Secretary of State Hillary Clinton made news yesterday when Arizona Governor Jan Brewer noticed a statement that Clinton made in a June 8 interview with an Ecuadoran TV station. Secretary Clinton revealed that the Department of Justice will be filing a lawsuit challenging Arizona’s so-called “Show Me Your Papers” law. A DOJ spokesman wouldn’t confirm this, saying “The department continues to review the law.”
In an interview with Fox News’ Greta Van Susteren, Brewer called the comment “outrageous” (also noting the outrage that Secretary Clinton made the remark to a foreign audience), and complained that the President hadn’t gotten back to her on exactly the 14th day since their last meeting. It’s not like he’s got anything important going on.
There are a few things worth noting here. Greta observes that the President met with Brewer because of “political pressure,” but according to Press Secretary Robert Gibbs, the meeting was scheduled at Brewer’s request, and all they discussed were measures that the President announced in mid-to-late May.

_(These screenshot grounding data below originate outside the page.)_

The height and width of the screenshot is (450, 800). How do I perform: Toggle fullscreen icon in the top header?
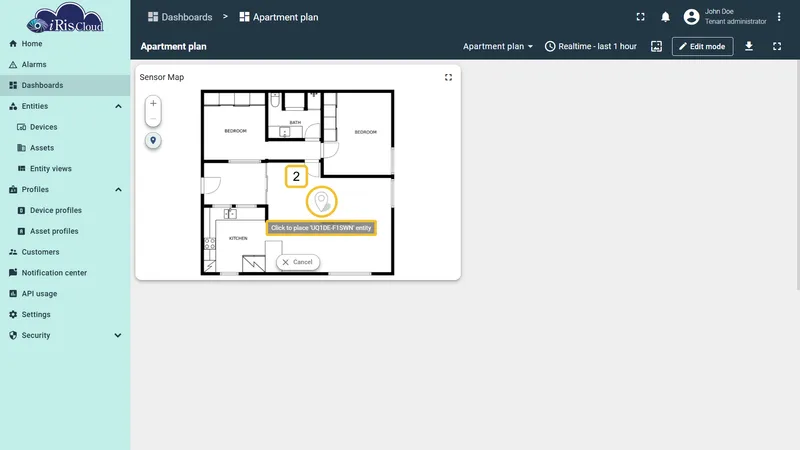click(640, 17)
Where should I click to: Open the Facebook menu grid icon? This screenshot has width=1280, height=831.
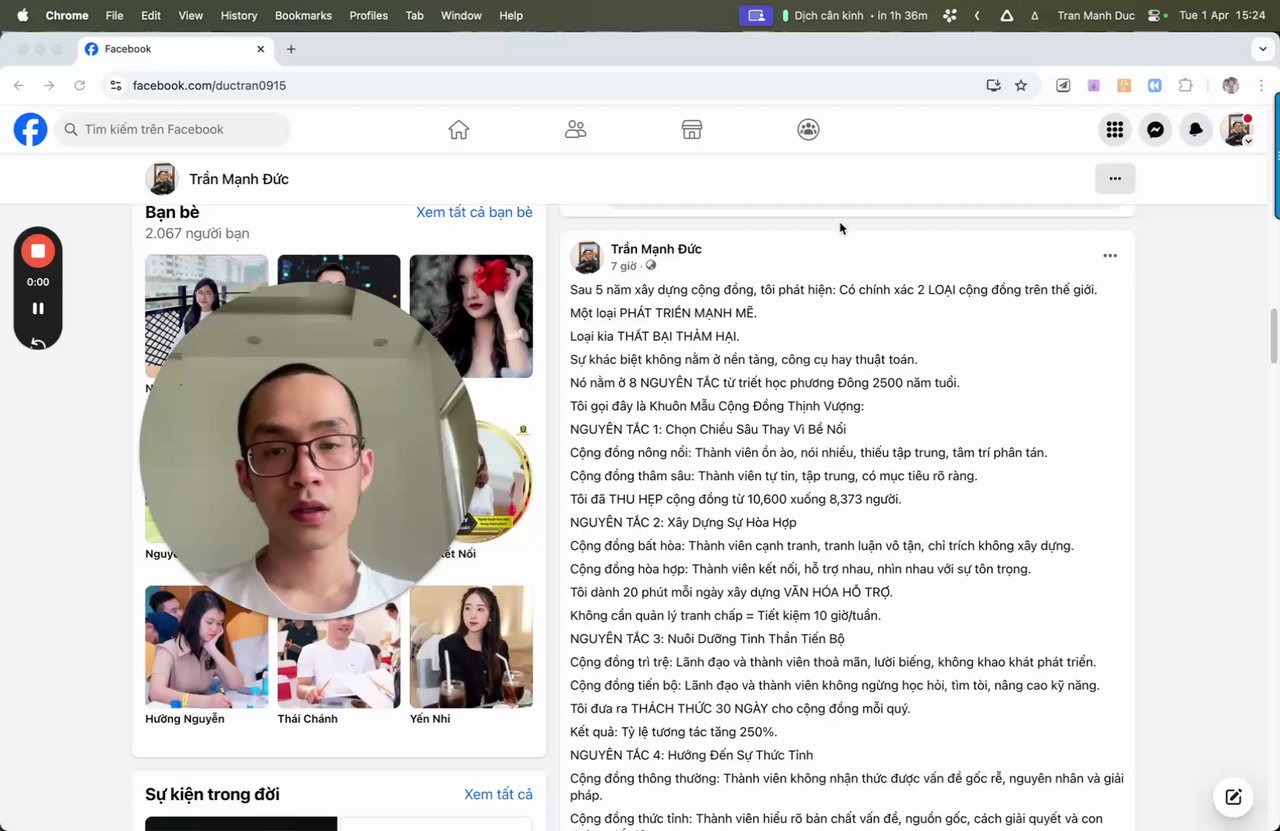coord(1114,129)
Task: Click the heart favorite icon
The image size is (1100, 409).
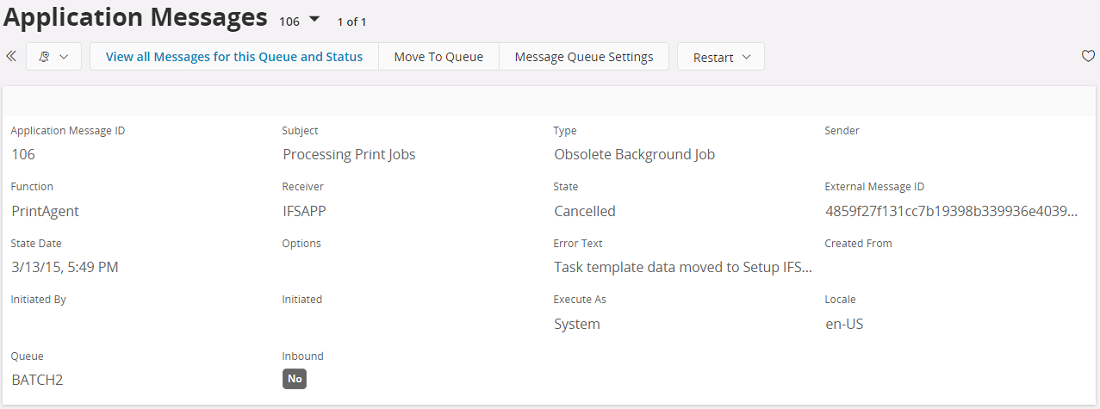Action: coord(1088,57)
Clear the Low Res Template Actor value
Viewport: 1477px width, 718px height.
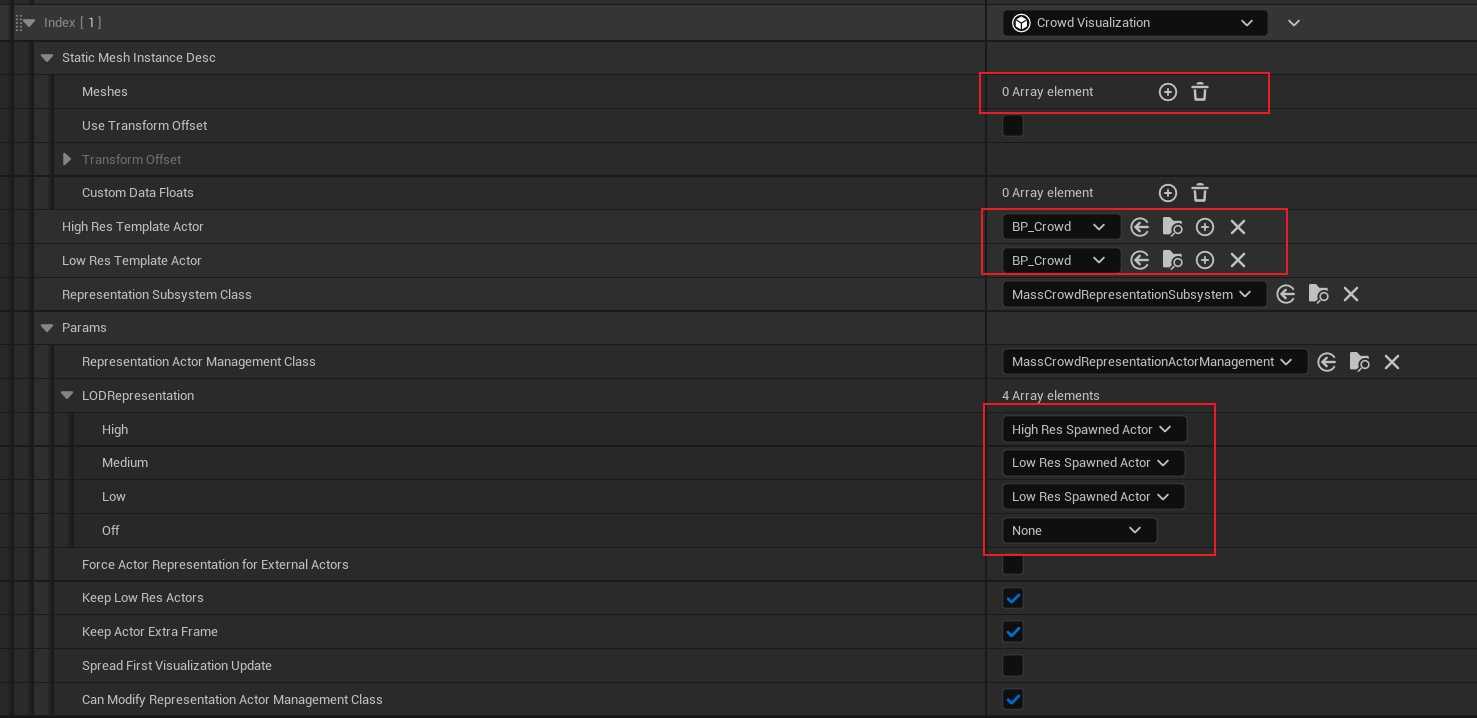(1238, 261)
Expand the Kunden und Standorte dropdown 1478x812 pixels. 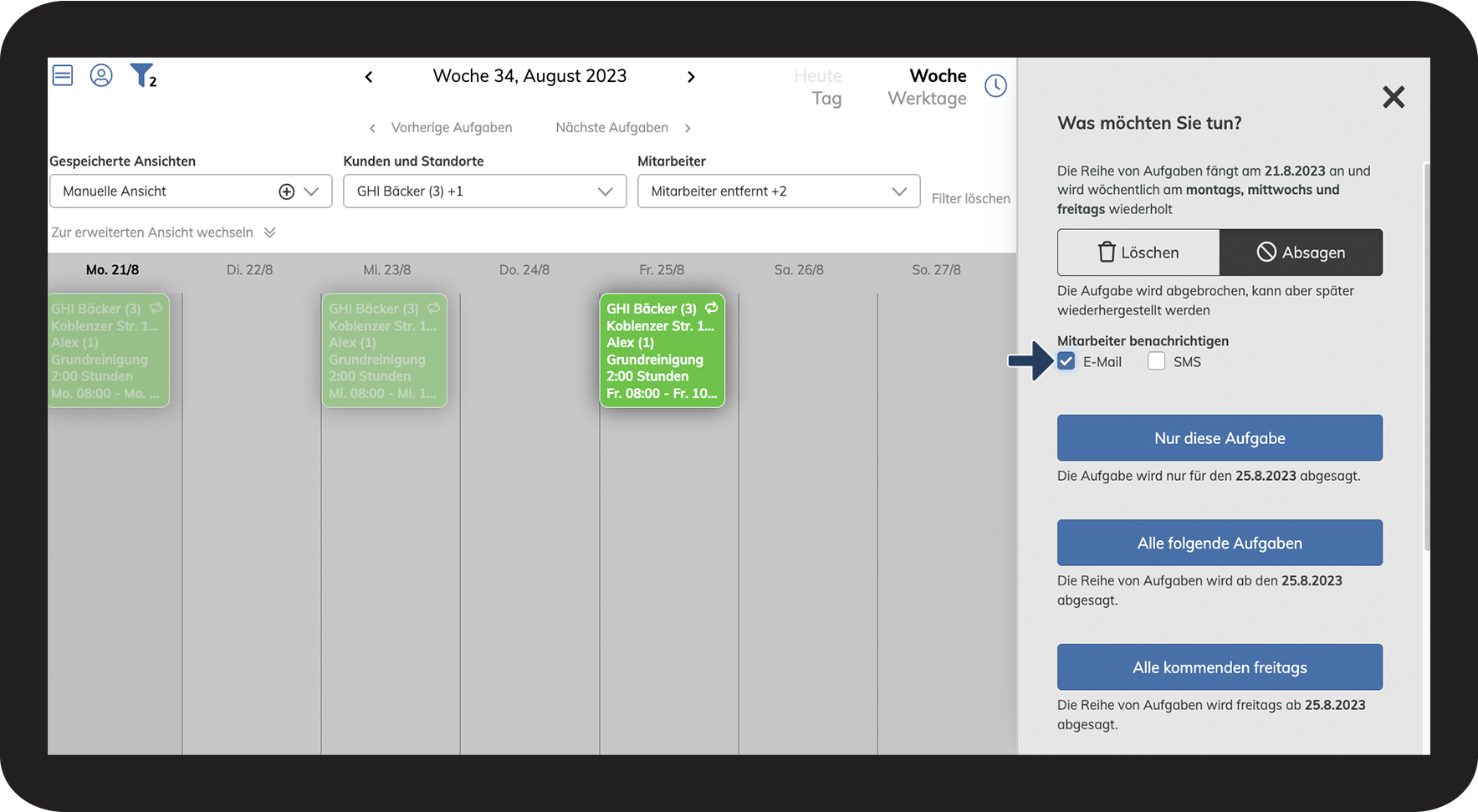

That meeting occurred on June 3, which made yesterday exactly Day 14 since their meeting. Assuming the President made a date-certain commitment to update Brewer, and ignoring events that might take precedence, the day wasn’t even over when Brewer started complaining.
Finally, whatever you think of Arizona’s law, it is remarkable that Greta Van Susteren, a supposed legal expert, would make this statement: (emphasis mine)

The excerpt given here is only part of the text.